Błąd grubych palców? ;) Przykład na większą skalę:
Jak Deutsche Bank omal nie stracił 6 mld dolarów
Wszystko to za sprawą nowego pracownika banku, który przypadkowo przelał wyżej wspomnianą kwotę na konto klienta. Młody bankier zwyczajnie pomylił zlecenia, a jego przełożony był w tym czasie na wakacjach na wakacjach. Nic nie wiadomo o dalszych losach pracownika, który dokonał feralnego zlecenia.
Największy niemiecki bank odzyskał pieniądze już następnego dnia. O incydencie poinformowano regulatorów rynku międzybankowego w Stanach Zjednoczonych, Wielkiej Brytanii i w Europie. Pomyłka taka jak ta, często jest określana "błędem grubych palców", co odnosi się do sytuacji kiedy zlecający transakcje omyłkowo wpisuje za dużą kwotę, co sprawia, że zajmuje on znacznie większą pozycje (długą lub krótką) niż zamierzał.
Informacja o incydencie niekorzystnie się zbiegła z ogłoszoną przez bank w niedziele dużą reorganizacją, która zakłada podział swojego oddziału inwestycyjnego na dwa mniejsze.
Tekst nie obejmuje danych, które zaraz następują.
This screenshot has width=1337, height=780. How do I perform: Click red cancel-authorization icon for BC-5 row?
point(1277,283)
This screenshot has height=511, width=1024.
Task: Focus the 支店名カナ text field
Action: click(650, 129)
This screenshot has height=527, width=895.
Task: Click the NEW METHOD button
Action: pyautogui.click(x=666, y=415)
W ciągu ostatnich lat, kilka razy "błąd grubych palców" powodował chwilowe zawirowania na rynku. W zeszłym roku akcje brytyjskiego banku HSBC, zyskały przez chwile aż 10% w wyniku błędnego zlecenia maklera. W 2013 roku na giełdzie w Tel Awiwie taka sama pomyłka spowodowała spadek notowań jednego z lokalnych blue chipów o 100%, ciągnąc cały indeks w dół o 2,5%. Skończyło się na wstrzymaniu notowań i anulowaniu feralnej transakcji.